● Material supplied
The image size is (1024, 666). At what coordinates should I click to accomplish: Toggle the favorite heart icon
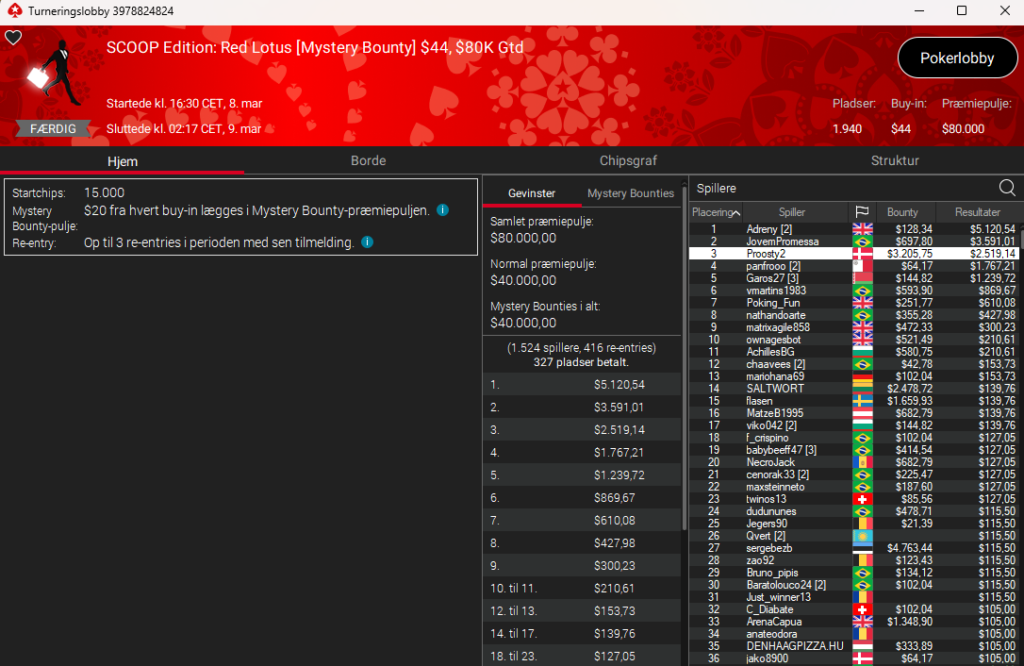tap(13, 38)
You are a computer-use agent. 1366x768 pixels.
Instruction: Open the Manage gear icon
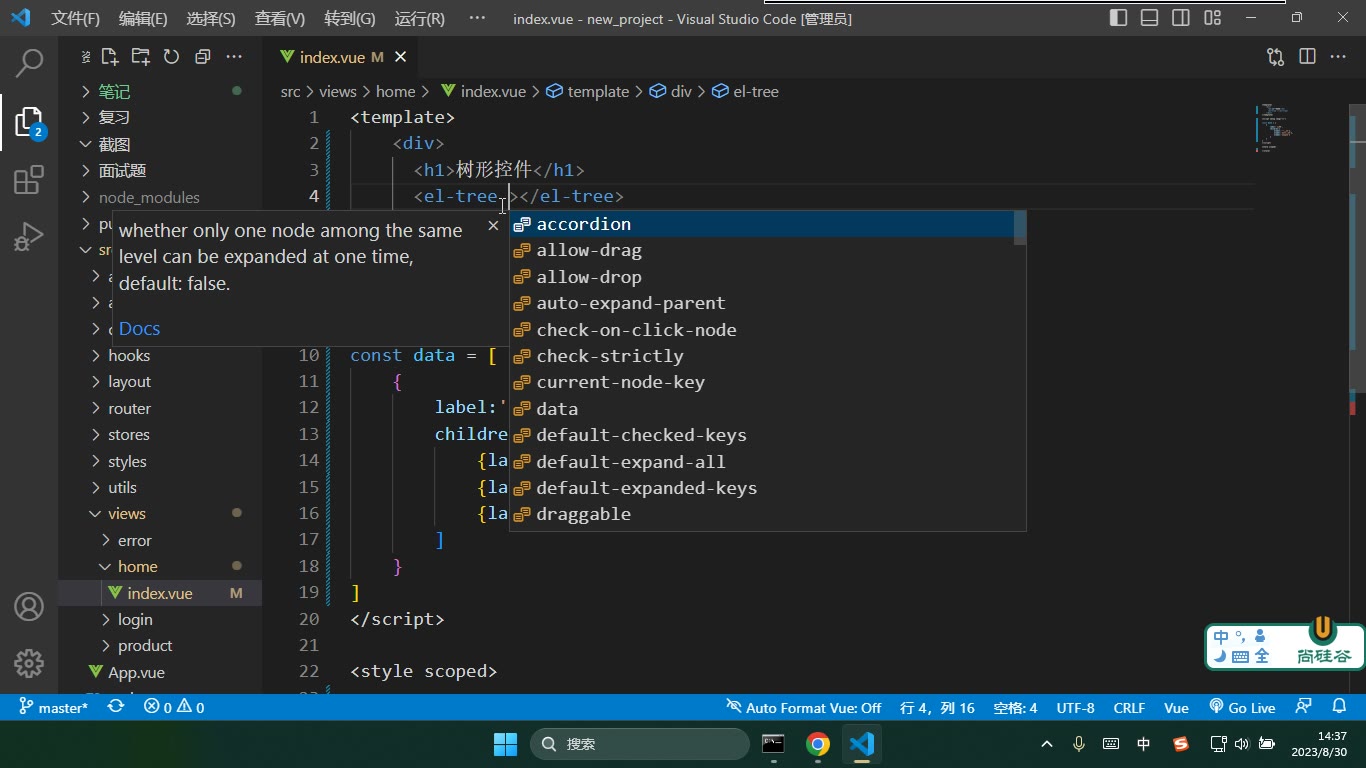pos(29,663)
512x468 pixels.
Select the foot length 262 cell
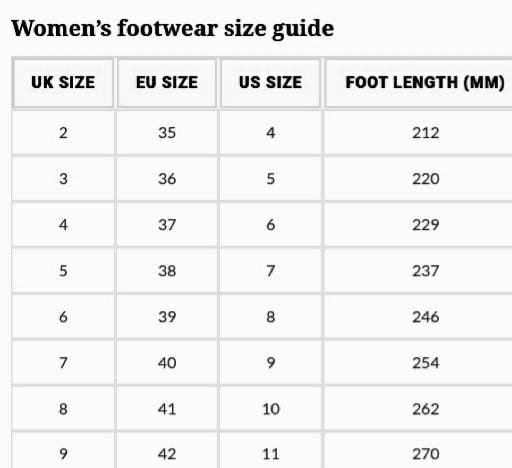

● The problem
Each entry above should be printed again word for word, with any picture dropped.

● Reply
The image size is (1024, 666). At what coordinates should I click to accomplish: Toggle the favorite heart icon
tap(13, 38)
You are a computer-use agent. 1366x768 pixels.
Instruction: Open the Manage gear icon
pos(29,663)
512x468 pixels.
Select the foot length 262 cell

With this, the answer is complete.